Si la crise a accéléré la mise en place du télétravail, «beaucoup de gens l’associent encore au Covid-19. Ce n’est pas ce que nous avons en vue. Ce qui est important, c’est comment cela va se passer à l’avenir», explique-t-il. Lui veut pérenniser sa pratique dans le temps, en donnant la possibilité à tout employé dont les tâches peuvent être réalisées à domicile de le faire, au maximum la moitié de son temps. Soit beaucoup de monde, selon lui: «même un agent de police peut rédiger ses rapports à la maison».

«Avant la crise, les employeurs étaient réticents par rapport au télétravail. Je pense que cette réticence n’est toujours pas partie. Ils l’ont mis en place comme mesure Covid, mais c’est du télétravail sous la contrainte», souligne-t-il. D’où plusieurs inconvénients, comme le manque de contacts sociaux, qui se trouveraient éliminés dans le cadre d’un télétravail partiel, selon lui. Alors que les avantages en termes de diminution du stress ou de la pollution resteraient.

Plus d’égalité face au télétravail

Le débat risque d’arriver un peu tard, puisque le gouvernement et les partenaires sociaux ont déjà examiné l’avis du CES et de son président, Jean-Jacques Rommes, sur le télétravail.
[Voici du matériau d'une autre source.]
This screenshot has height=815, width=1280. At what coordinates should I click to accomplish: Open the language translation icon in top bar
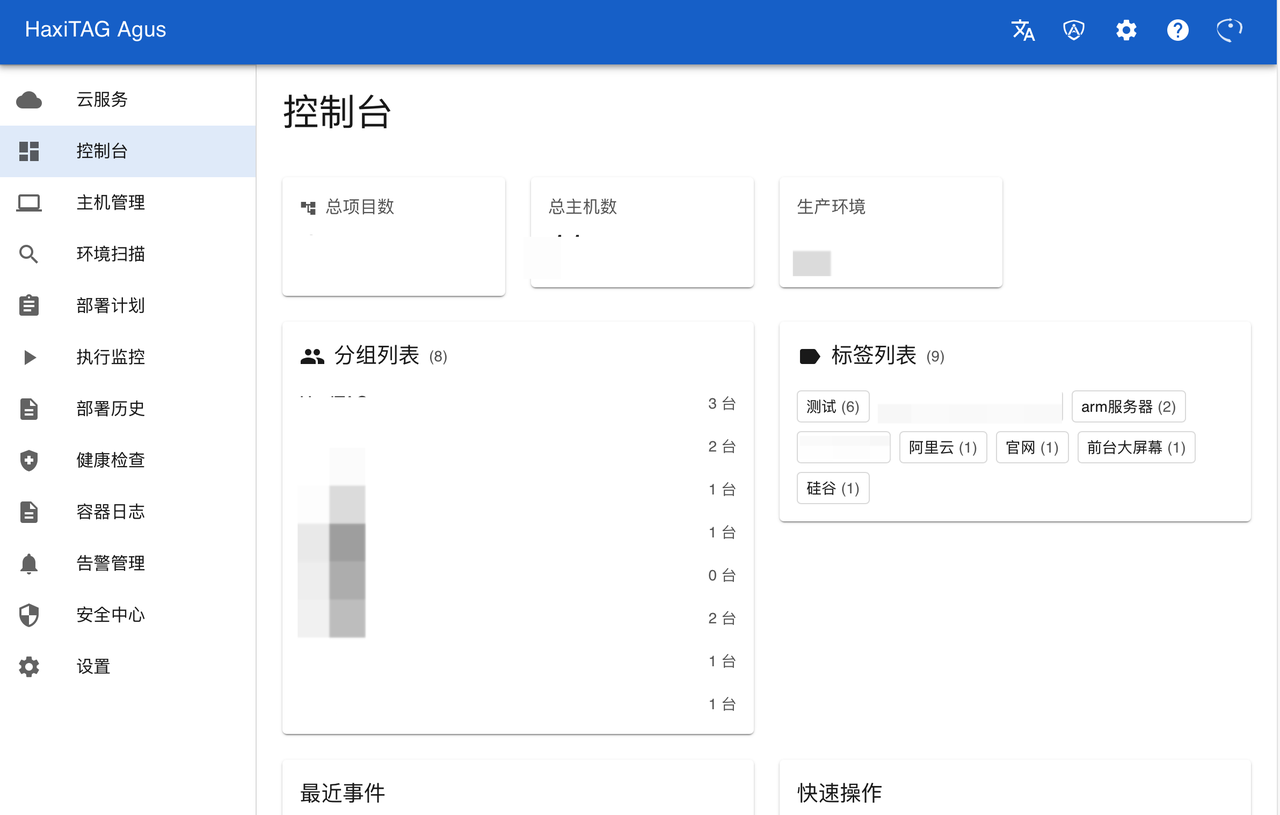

Un texte salué de tous bords comme un document représentant un compromis permettant d’apporter un cadre pragmatique pour encadrer la pratique du télétravail.

La signature d’une nouvelle convention (la précédente datant de 2006) par les partenaires sociaux est attendue la semaine prochaine.

«L’avis du CES explique comment il faut faire si le patron est d’accord. Nous, on veut aller plus loin en donnant la possibilité de demander le télétravail, même quand le patron n’est pas d’accord», insiste Serge Remy. Et ce, même s’il faut aller jusqu’au tribunal, même si «ce n’est pas le but», rappelle-t-il, privilégiant le dialogue et l’entente entre l’employeur et l’employé. Il craint que cette organisation soit plus difficile à mettre en place dans les petites que les grandes structures, d’où la volonté d’une égalité de droit devant le home office.

Si jamais les discussions ne débouchent pas sur un droit au télétravail au Grand-Duché, «on aura modestement contribué à faire avancer le débat», relativise-t-il. Tout se jouera lundi.